I’ve seen another video of a “zookeeper” interacting with some female lions when a leopard starts running in his direction. As the leopard approaches from behind him, a tiger jumps on the leopard. The title of the video was “tiger saves man from leopard attack.”
The place where this video was shot should not exist. There is no reason that a “zookeeper” should be in there with those animals. Furthermore, it’s highly questionable that all of those big cats are being kept in a single enclosure together.
It’s not natural for the animals and it’s dangerous for both humans and animals.
You cannot realistically call yourself an animal lover if you just think these videos are “just cute.” You need to stop and think about the welfare of the animals and the motives of the humans.
The next time you see a cute animal video, try to think about the circumstances surrounding how the video was shot. If anything looks suspicious, don’t share the video. Sharing “cute” videos of animals in bad situations amounts to rewarding abusive behavior.
Asking questions about the videos and pictures you see can help you avoid sharing examples of abuse, but it can also help you figure out when something isn’t as bad as it may seem.
After I saw those two videos, I also saw a photo of a lion, a tiger and a bear all hanging out together. I was outraged at first because it looked like more animal abuse.
But after doing a little research into the photo, I discovered that the three animals in the photo were found living together when the police arrested the people who had been keeping them.

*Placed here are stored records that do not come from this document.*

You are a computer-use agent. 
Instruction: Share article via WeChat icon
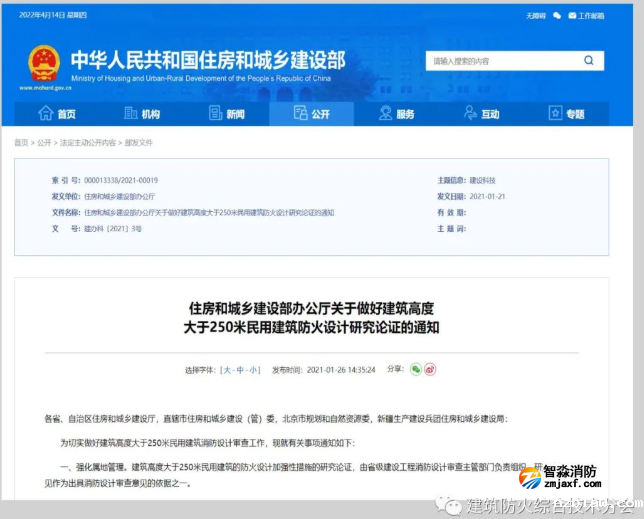tap(416, 369)
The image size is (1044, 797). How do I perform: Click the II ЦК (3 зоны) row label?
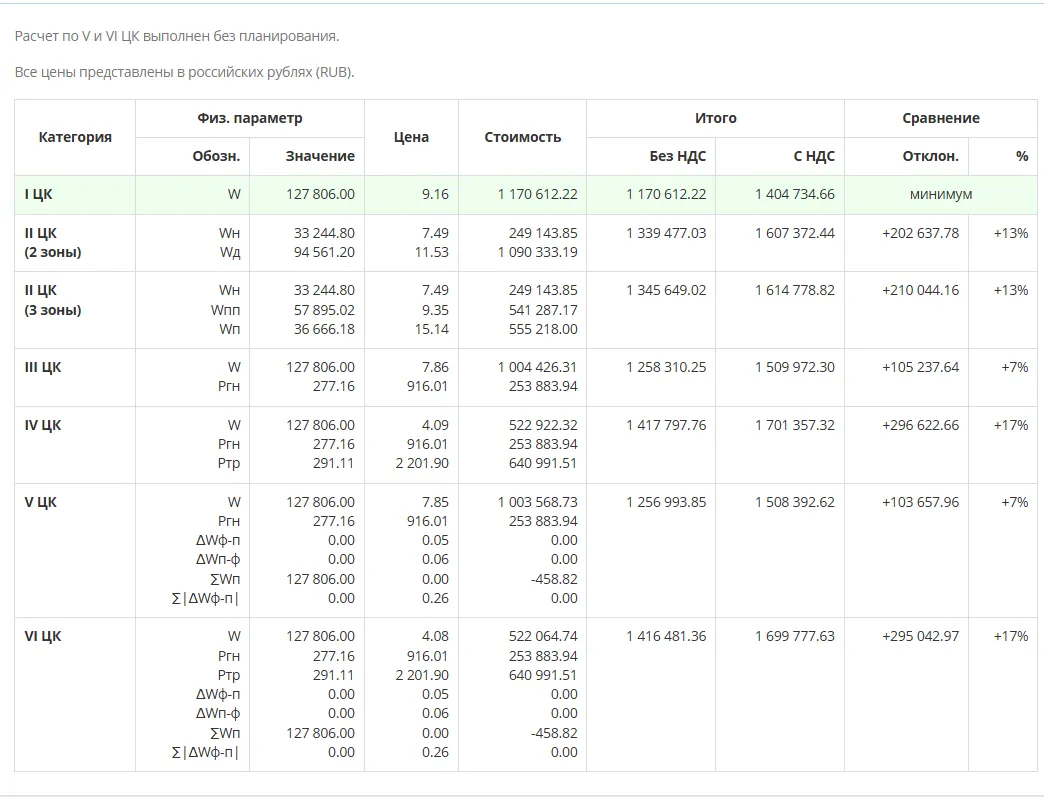[53, 300]

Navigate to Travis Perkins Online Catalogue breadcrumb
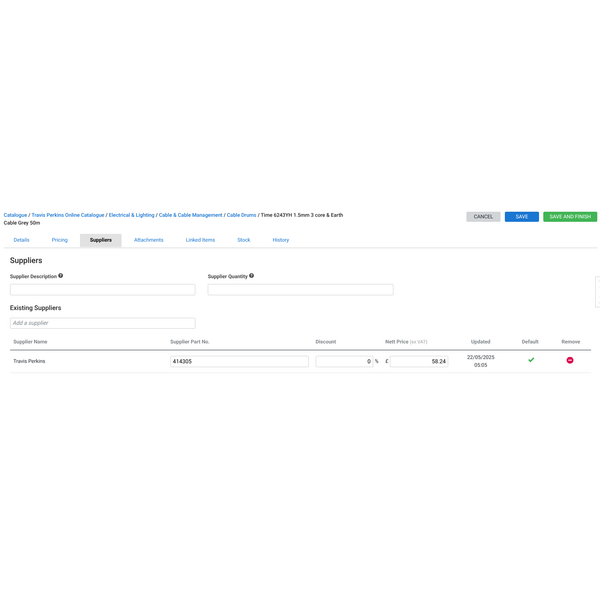pos(68,215)
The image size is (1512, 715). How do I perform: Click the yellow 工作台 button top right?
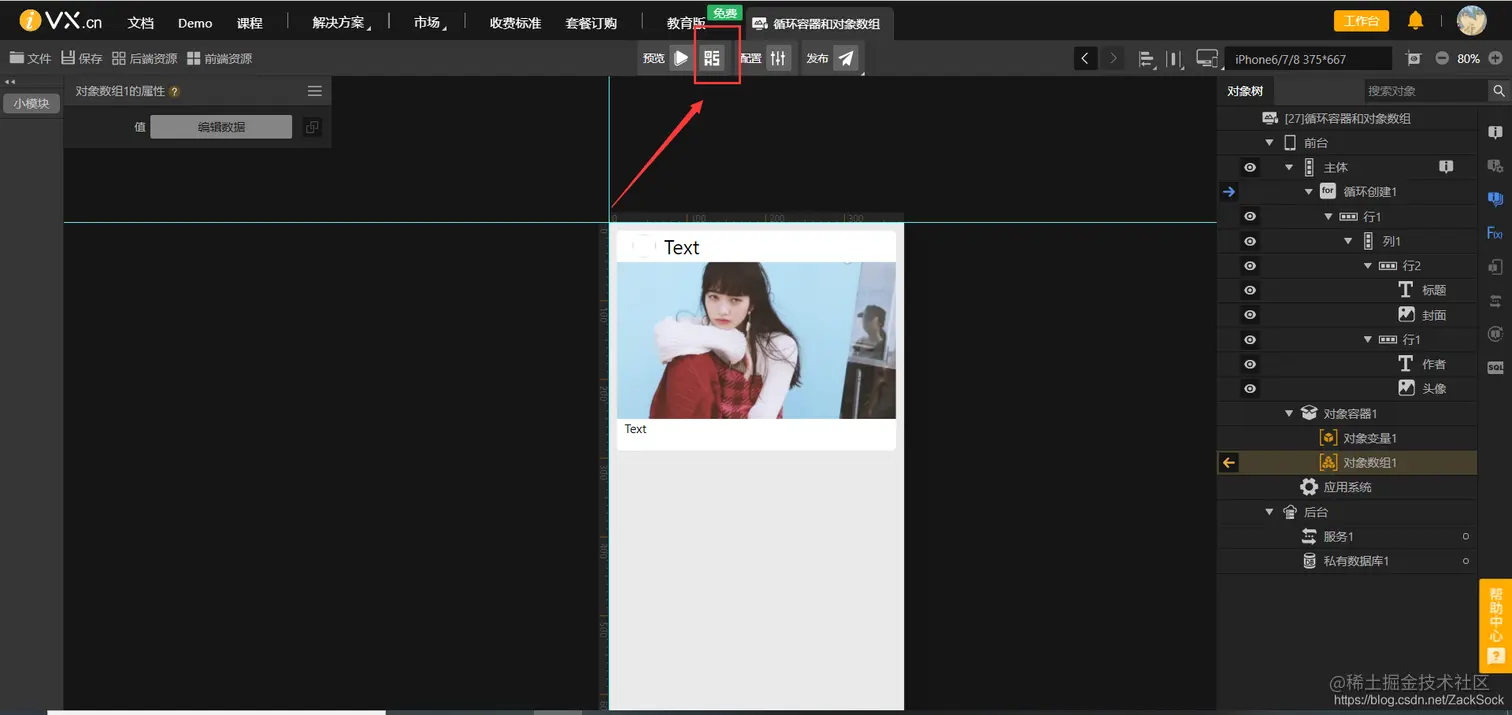pos(1361,20)
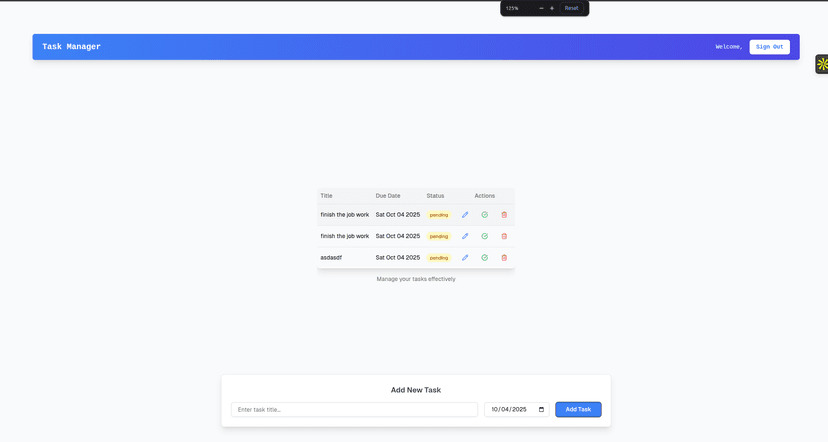Open the calendar picker in date field

541,409
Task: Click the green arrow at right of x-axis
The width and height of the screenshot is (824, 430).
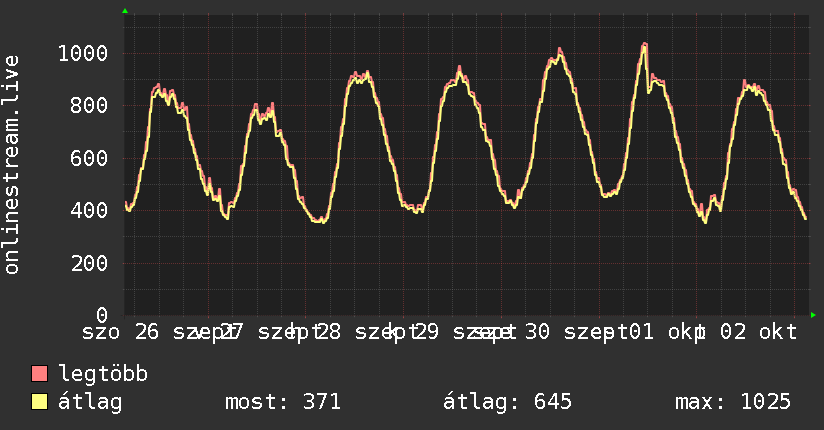Action: [813, 315]
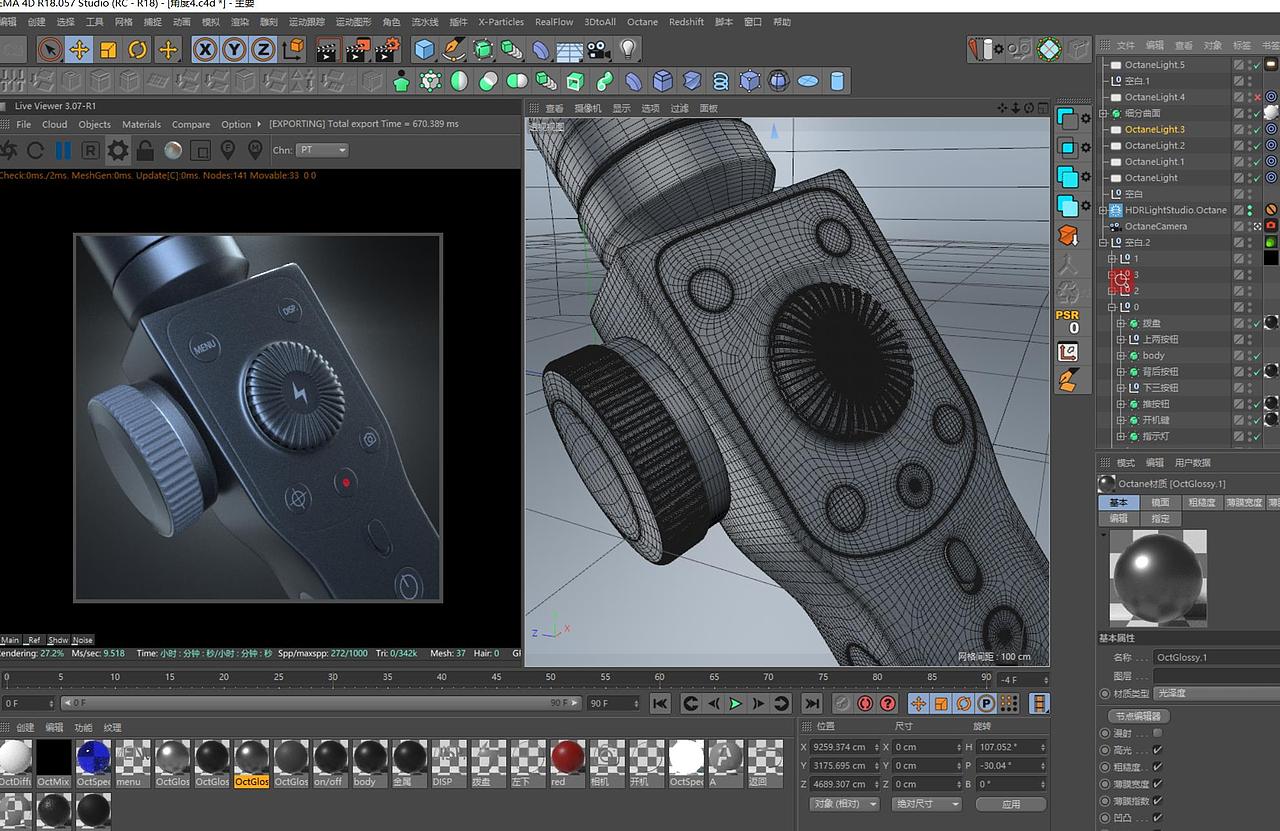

These three animals were taken to a rescue facility and they were kept together because they had already formed bonds with each other.
Ideally, you would never have those three species living together. But in this case, it made more sense to keep them together.
You can also use the Internet to inform your real-life activities when it comes to looking at animals. Before you visit a zoo, aquarium, wildlife refuge or another place that claims to be caring for animals, look it up online.
Is it approved by the American Zoo Association? It’s a good sign if it is.
Does it let you interact with naturally wild animals? That should raise a red flag.
Are the animals kept separate in natural-styled habitats? Or do they live in cages?
What is done with any profits made by the organization?
Any legitimate location that cares for animals should be able to easily answer all of these questions.
Remember this — before you call yourself an animal lover, make sure you understand that animals are not cute toys for humans to play with.